■ Records for processing:

***

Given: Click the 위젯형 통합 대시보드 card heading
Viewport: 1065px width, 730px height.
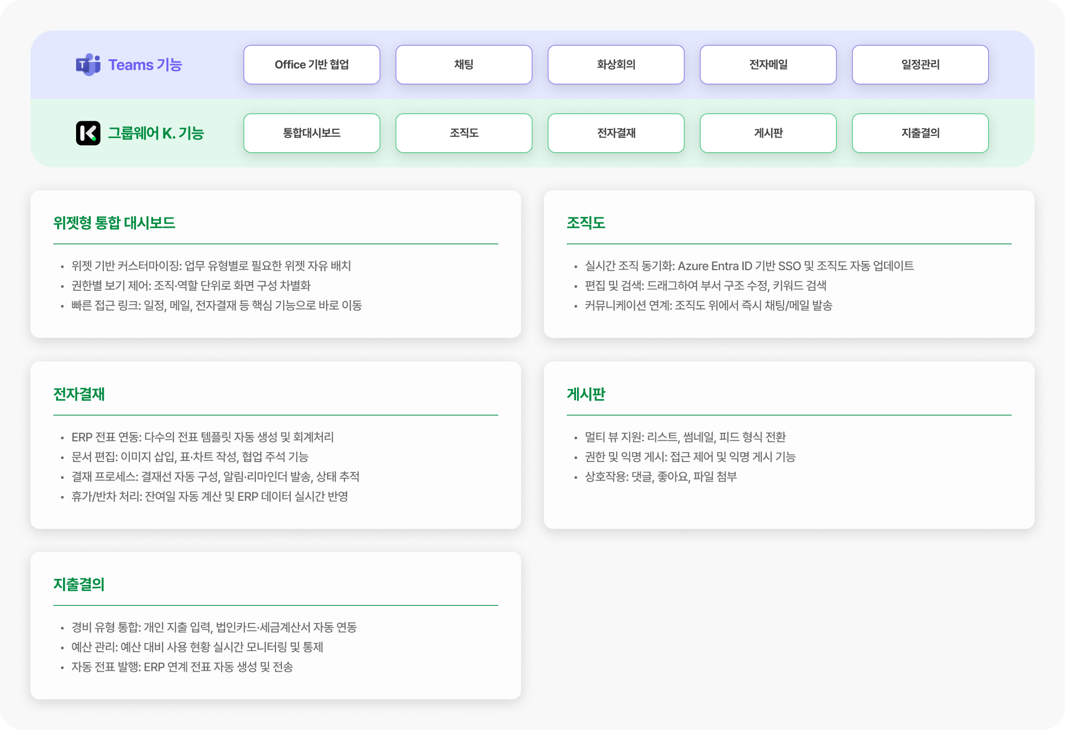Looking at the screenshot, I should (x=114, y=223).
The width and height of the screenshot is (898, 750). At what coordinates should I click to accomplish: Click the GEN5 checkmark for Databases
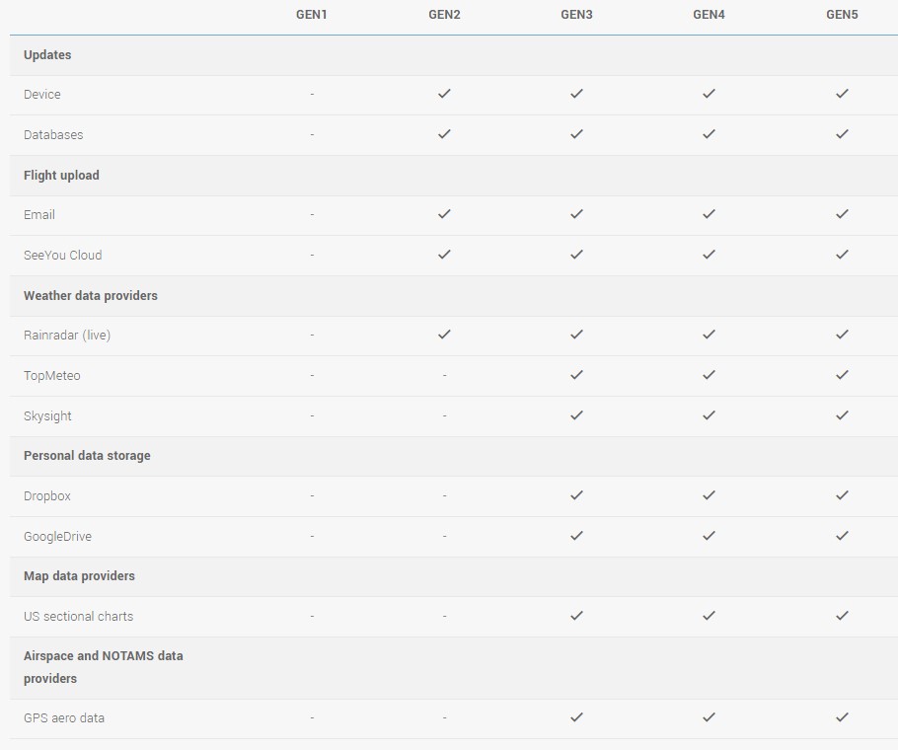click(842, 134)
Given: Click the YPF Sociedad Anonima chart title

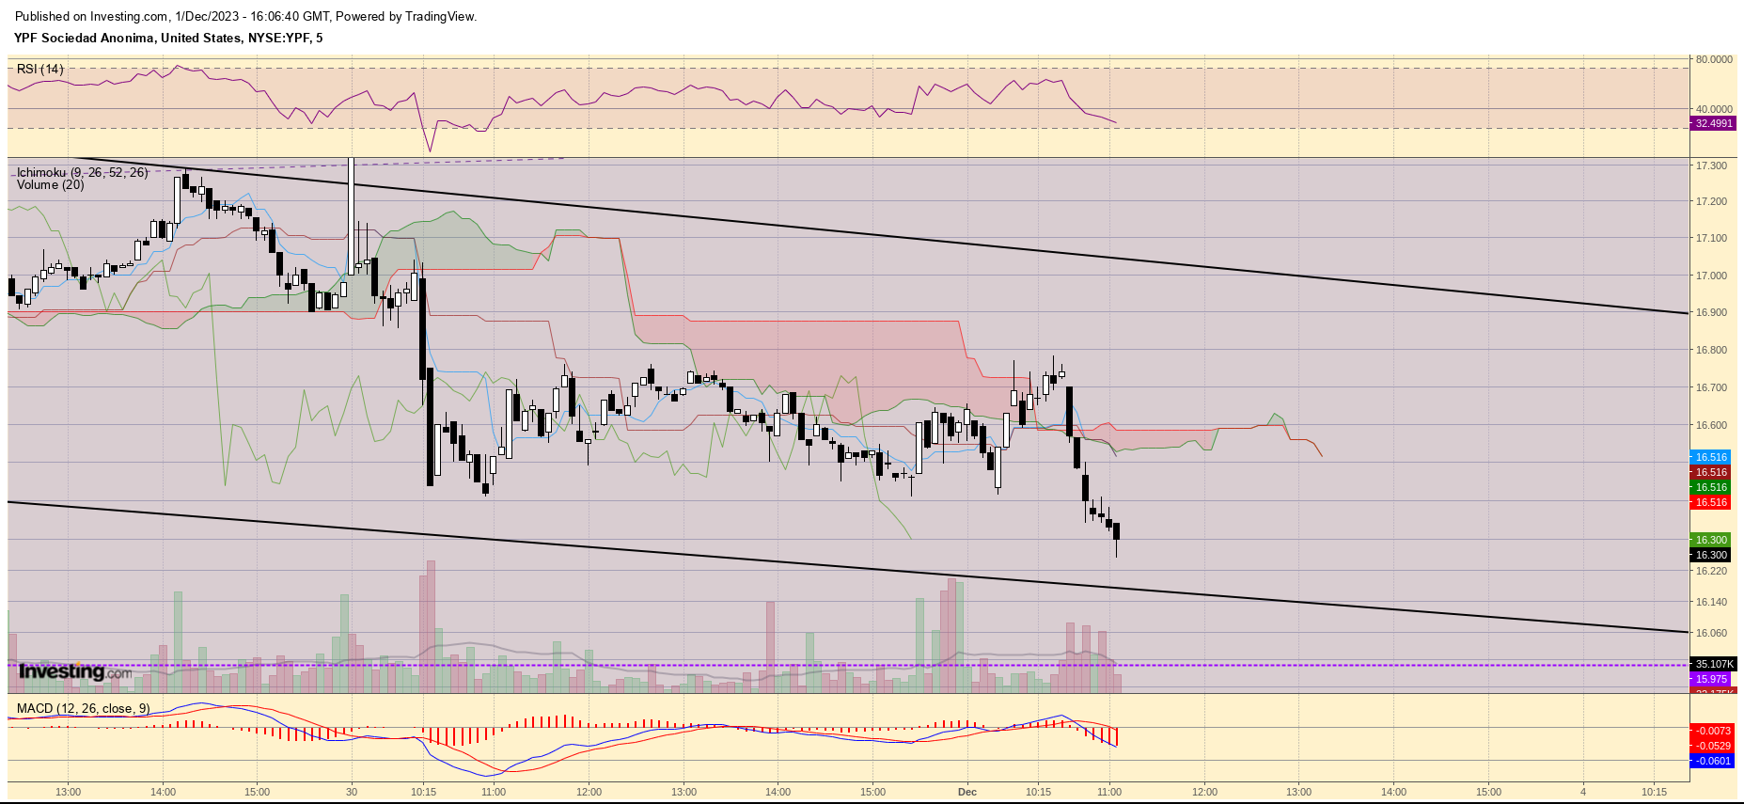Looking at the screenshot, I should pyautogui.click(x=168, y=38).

***

■ Task statement: The task calls for all records to be set down precisely, excluding any images.

■ Answer for this exercise:
Given: Click the 위젯형 통합 대시보드 card heading
Viewport: 1065px width, 730px height.
Looking at the screenshot, I should (x=114, y=223).
The width and height of the screenshot is (898, 750). At what coordinates should I click to accomplish: Click the GEN5 checkmark for Databases
click(842, 134)
Given: Click the YPF Sociedad Anonima chart title

Looking at the screenshot, I should pyautogui.click(x=168, y=38).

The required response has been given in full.